The report also highlights how school budgets across the state have
been increasingly devoted to school police and security at the
expense of vital support and educational services. For example,
Oakland Unified School District reports having over 115 law
enforcement officers and security personnel, but only 11 counselors,
four psychologists, and zero social workers in the entire district.
Indeed, the report uncovers that in 2011-12 there were at least 18
other districts across the state that spent more on school security
than they did on counselors, psychologists, and social workers.

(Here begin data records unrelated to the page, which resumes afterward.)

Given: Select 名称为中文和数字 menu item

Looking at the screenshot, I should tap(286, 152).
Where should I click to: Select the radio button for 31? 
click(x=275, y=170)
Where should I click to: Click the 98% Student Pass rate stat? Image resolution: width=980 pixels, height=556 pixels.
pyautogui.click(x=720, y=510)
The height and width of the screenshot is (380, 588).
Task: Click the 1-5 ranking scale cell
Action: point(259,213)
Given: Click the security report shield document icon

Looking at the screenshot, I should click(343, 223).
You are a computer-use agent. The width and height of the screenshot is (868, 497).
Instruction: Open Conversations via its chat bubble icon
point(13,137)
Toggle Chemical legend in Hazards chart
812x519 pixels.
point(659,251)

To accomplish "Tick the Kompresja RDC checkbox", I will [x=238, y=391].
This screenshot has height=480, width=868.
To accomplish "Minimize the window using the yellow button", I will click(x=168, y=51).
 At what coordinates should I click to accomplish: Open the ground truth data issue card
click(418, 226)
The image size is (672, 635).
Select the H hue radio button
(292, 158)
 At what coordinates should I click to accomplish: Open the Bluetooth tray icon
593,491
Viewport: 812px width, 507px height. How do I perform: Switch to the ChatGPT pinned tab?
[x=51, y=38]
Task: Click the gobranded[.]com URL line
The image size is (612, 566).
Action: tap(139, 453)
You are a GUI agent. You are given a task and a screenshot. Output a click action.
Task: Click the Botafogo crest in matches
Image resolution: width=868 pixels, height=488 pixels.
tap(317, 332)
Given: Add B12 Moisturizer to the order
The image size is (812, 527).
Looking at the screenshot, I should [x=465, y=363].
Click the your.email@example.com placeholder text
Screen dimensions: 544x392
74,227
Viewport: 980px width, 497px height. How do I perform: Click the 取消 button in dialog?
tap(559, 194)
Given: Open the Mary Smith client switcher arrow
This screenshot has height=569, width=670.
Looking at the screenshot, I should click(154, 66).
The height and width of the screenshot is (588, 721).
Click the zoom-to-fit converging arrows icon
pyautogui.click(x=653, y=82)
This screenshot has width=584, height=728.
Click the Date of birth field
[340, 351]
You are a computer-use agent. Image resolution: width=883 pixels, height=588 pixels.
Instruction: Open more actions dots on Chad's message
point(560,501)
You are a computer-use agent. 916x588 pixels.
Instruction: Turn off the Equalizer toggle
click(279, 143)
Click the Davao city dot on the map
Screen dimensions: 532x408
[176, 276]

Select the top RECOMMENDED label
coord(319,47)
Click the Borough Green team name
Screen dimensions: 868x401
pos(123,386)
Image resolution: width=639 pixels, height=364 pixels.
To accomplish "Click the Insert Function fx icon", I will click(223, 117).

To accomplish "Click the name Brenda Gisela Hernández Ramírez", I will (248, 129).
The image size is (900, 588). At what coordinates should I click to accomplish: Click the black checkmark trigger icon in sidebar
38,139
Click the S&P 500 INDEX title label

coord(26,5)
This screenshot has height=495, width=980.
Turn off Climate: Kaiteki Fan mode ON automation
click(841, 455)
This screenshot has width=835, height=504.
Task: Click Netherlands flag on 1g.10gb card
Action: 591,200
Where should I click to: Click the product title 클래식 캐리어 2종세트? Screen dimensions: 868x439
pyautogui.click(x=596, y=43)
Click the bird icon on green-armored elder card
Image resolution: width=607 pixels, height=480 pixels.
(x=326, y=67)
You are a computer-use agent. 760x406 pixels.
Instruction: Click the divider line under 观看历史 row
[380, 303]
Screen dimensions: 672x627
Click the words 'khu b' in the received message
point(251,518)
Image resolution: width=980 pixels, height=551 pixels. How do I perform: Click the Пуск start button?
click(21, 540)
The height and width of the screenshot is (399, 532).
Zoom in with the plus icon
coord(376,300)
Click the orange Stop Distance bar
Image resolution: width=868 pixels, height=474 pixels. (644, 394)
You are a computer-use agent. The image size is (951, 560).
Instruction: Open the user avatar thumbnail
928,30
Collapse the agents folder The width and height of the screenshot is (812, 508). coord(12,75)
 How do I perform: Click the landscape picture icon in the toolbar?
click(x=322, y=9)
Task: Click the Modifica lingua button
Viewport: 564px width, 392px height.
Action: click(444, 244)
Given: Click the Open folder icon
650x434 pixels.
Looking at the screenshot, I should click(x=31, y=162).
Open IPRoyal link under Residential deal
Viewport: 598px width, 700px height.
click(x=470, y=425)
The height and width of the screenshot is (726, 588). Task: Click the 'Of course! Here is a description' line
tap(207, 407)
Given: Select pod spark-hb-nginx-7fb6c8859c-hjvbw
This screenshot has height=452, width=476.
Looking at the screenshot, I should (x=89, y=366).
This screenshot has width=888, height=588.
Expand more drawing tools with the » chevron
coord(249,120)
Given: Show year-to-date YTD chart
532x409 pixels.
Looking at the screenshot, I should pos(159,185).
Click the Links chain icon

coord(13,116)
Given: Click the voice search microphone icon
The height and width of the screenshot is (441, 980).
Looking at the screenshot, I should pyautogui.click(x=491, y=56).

For example, in Los Angeles Unified School District, the budget for
school police and security is $91.3 million, which is more than what
the district budgeted for afterschool programs, 73% more than it
budgeted for counselors, and far more than double what it budgeted
for health services and teacher assistants. In fact, the police/security
budget was substantially more than the combined budgets for the
arts program, psychologists, the Office of Civil Rights, instructional
aides, psychiatric social workers, parent involvement, and career
technical education.
“These misplaced priorities have deepened the longstanding resource inequities faced by communities of
color,” said Jackie Byers, Director of the Black Organizing Project. “Resources that could have gone towards
support staff, afterschool programs, and more effective disciplinary alternatives instead have gone towards
school police, security guards, and surveillance cameras in many of our school districts, which serve mostly
Black and Latino youth. In other words, an increasing percentage of the funds allocated to California’s lowincome youth of color have been used in ways that have actively harmed them.”
The report presents a series of recommendations for using the state’s new Local Control Funding Formula
to shift investments from school policing to proven alternatives that promote healthy school climates,
improved academic achievement, and greater school safety.